As a former teacher, I know how hard it is for kids to transition from their summer schedule to a school routine, and to begin thinking about the rigors and stress of a school day. Here are just a few ideas and technology tools to help your child transition more successfully.
First and foremost, start practicing your child’s waking and sleeping routines anywhere from a few days to a few weeks prior to school starting. There are so many great tools available to help a student get back into the swing of things! If your child struggles with a change in routine, try a visual schedule that lists each step using photographs or picture symbols from a software program like Boardmaker or the online visual engine tool from Connectability. If a higher tech option is a better fit, check out the apps Visual Schedule Planner by Good Karma Applications or iPrompts by HandHold Adaptive, LLC. Both of these apps provide supports like timers, visual modeling and checklists.
Many students feel tremendous amounts of stress about getting back into daily reading and writing. Why not make it fun by incorporating technology? The Tumblebooks website is geared toward elementary students and is often accessible through your public library’s website. It provides professionally narrated books with animations and word highlighting at a variety of levels. In most situations, once you locate it on your library’s website, the user will be prompted to type in the barcode number from their library card to be granted access. For reluctant or struggling readers, it takes the pressure off of students to decode and allows them to follow along and focus on listening and comprehension skills.
If the idea of writing creates more conflict than excitement, try experimenting with the free Dragon Dictation app by Nuance or using Co:Writer (iOS app or software) by Don Johnston. Many students benefit from speaking their ideas or using software or an application that uses word prediction.
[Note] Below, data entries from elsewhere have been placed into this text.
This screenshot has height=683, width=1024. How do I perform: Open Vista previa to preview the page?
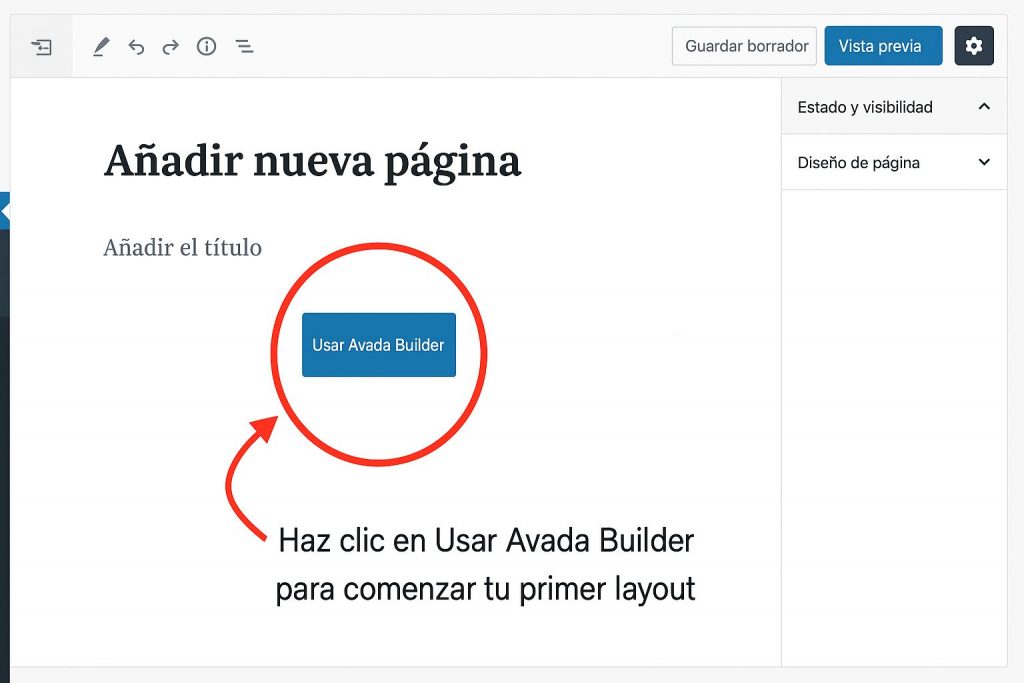point(883,45)
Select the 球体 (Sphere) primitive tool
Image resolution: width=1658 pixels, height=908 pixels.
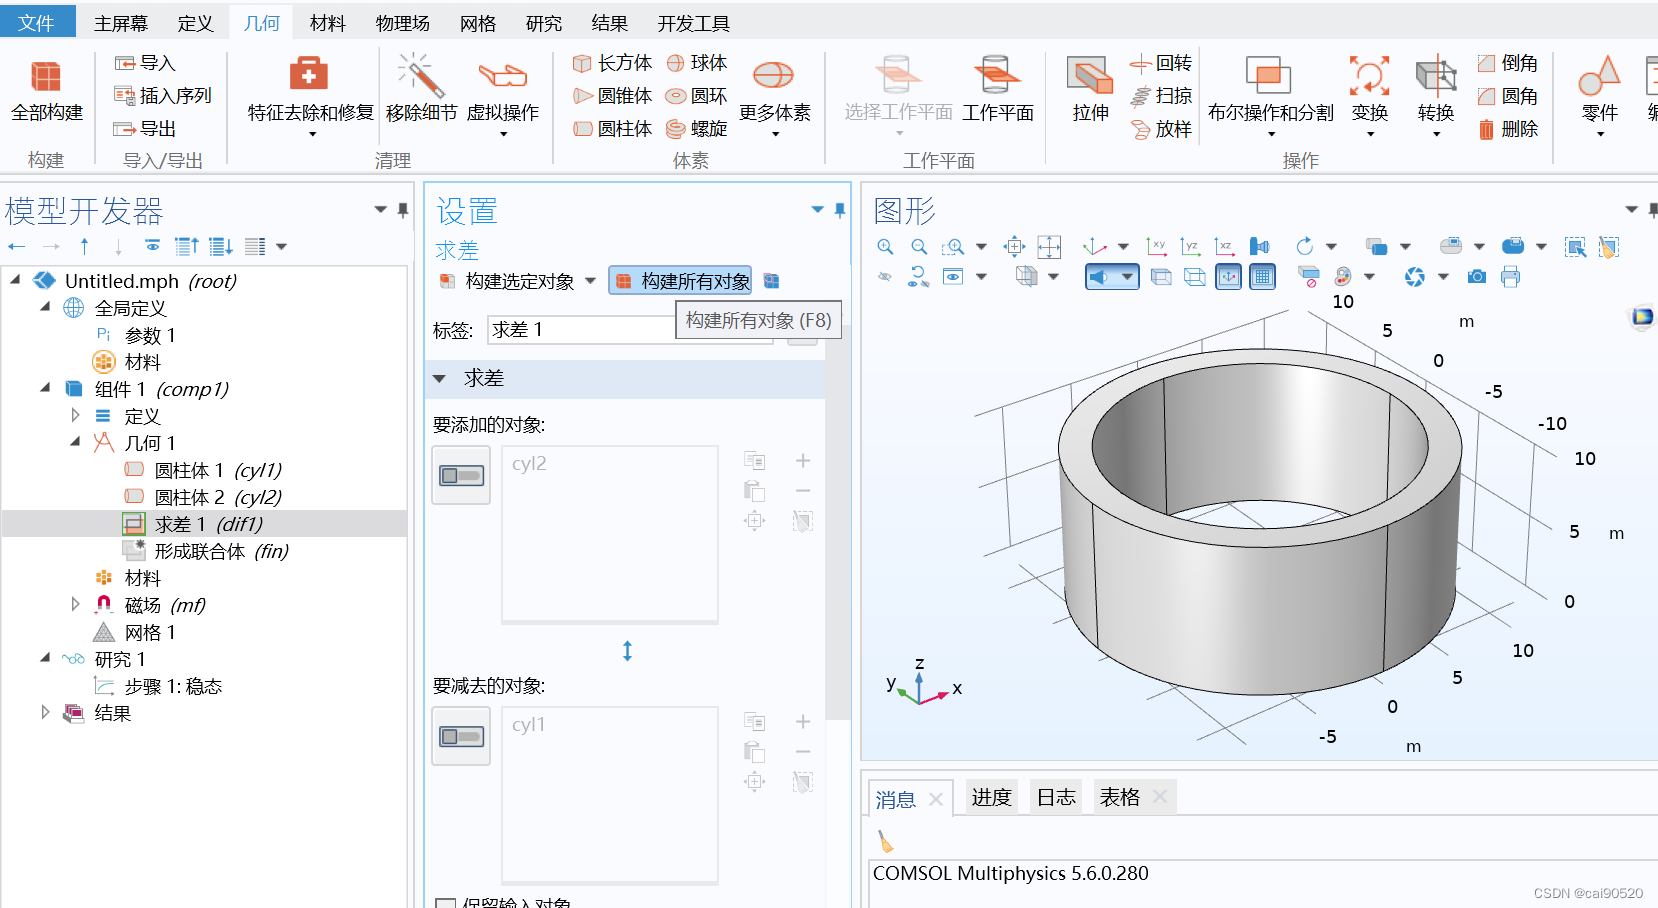point(698,62)
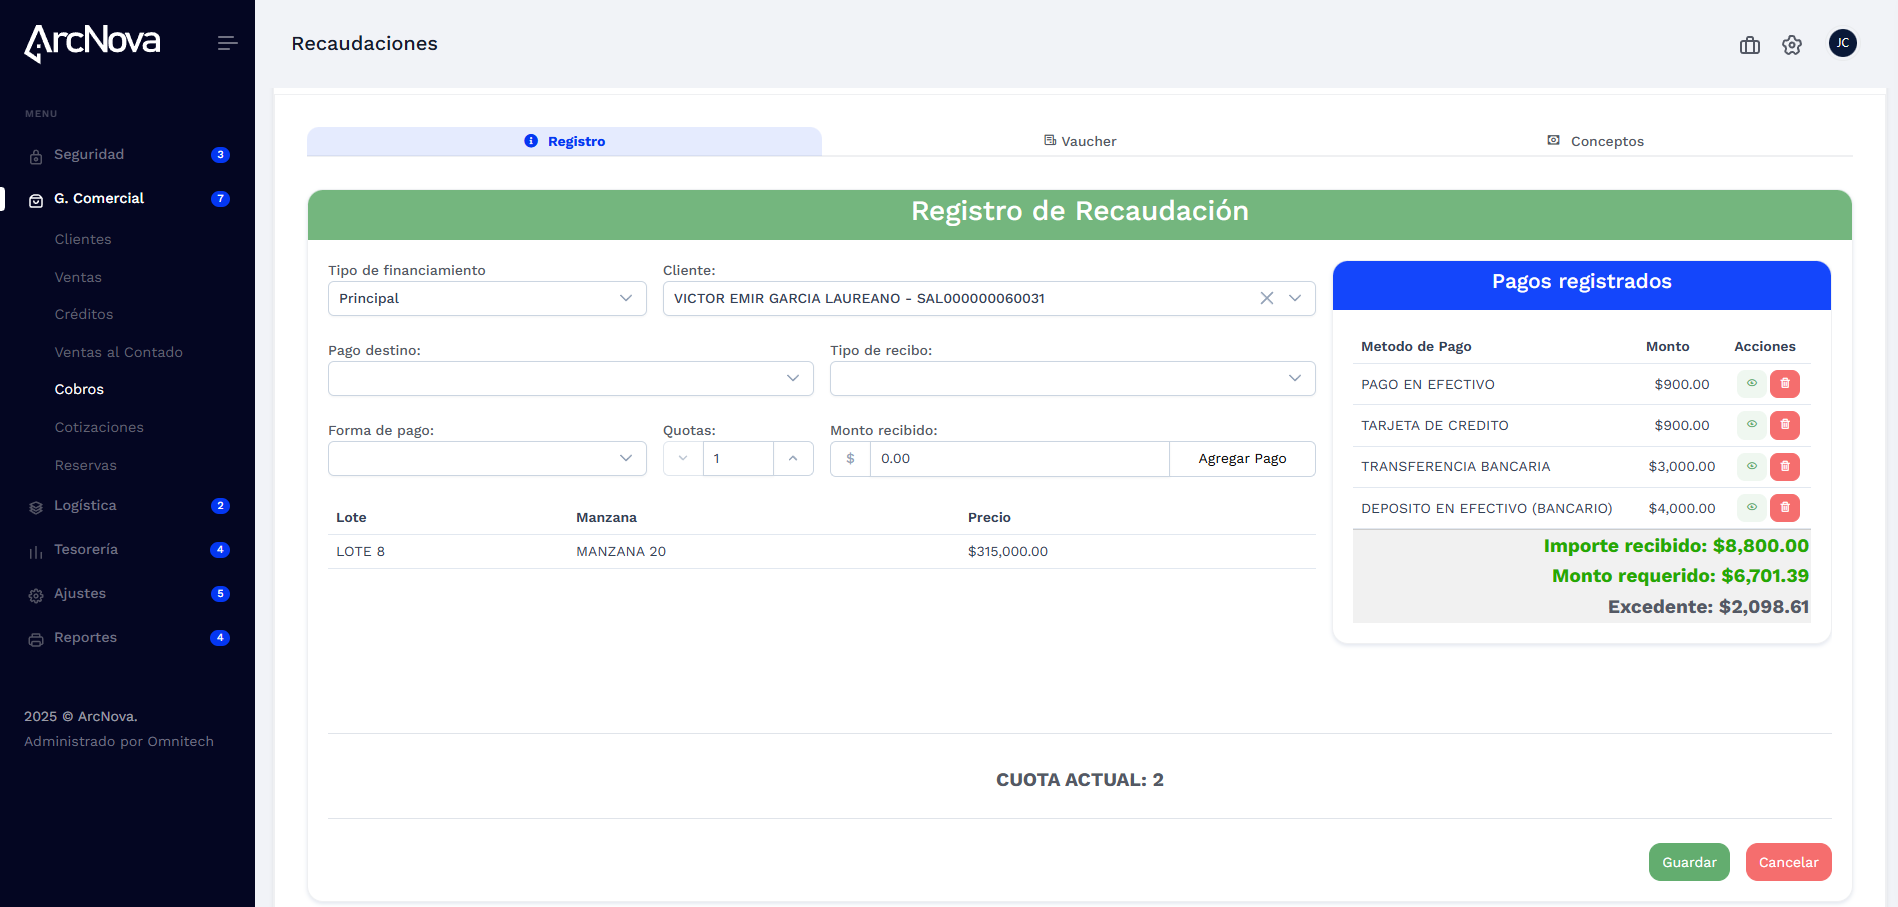This screenshot has width=1898, height=907.
Task: Delete the DEPOSITO EN EFECTIVO payment
Action: [1784, 508]
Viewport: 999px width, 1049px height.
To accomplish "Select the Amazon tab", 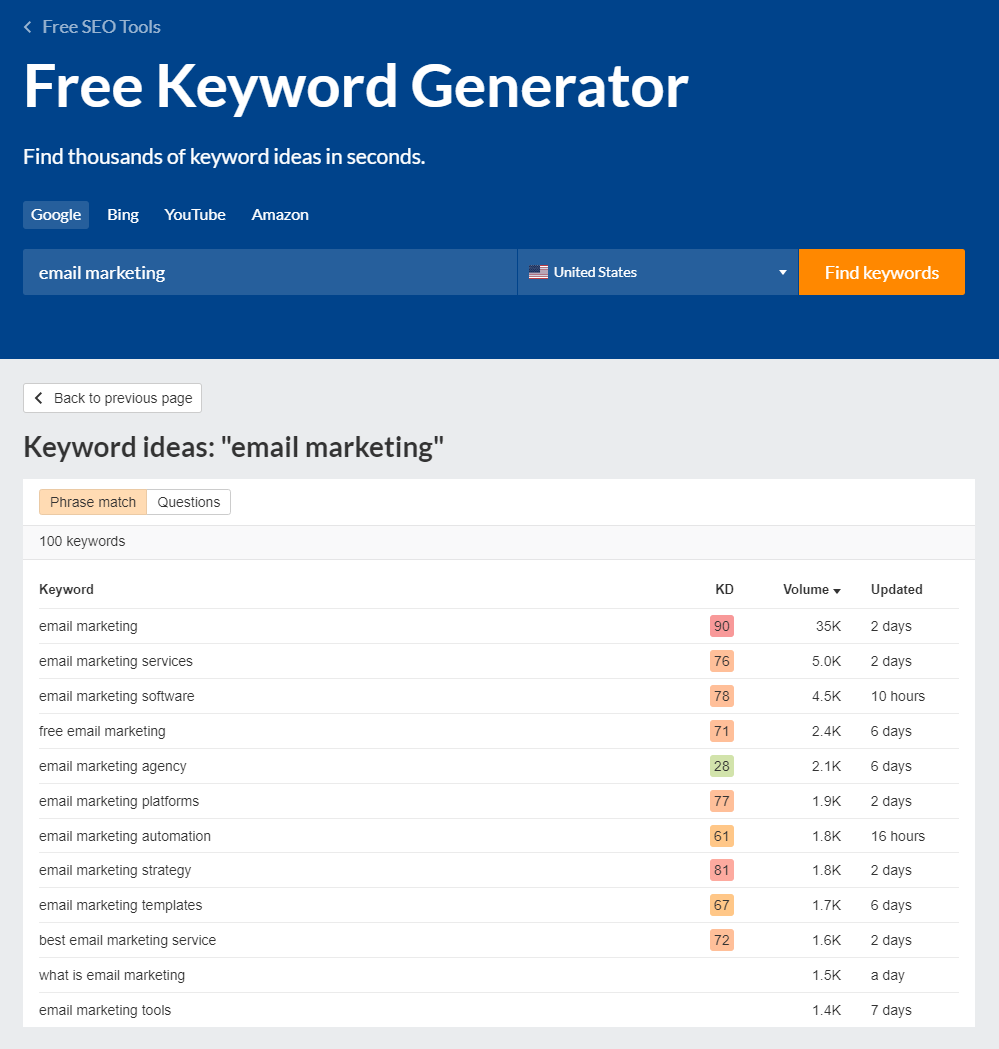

These programs don’t do the work for students, but provide support for students whose learning differences may cause frustrations and deter them from sharing their ideas. If your student struggles with knowing what to write about, check out the Write About This app by RSA Group, LLC. It’s full of great writing prompts, provides different options for support, and allows students to add photos and record themselves to practice fluency!
When barriers are broken down with the help of assistive technology, heading back to school can transform from daunting to do-able!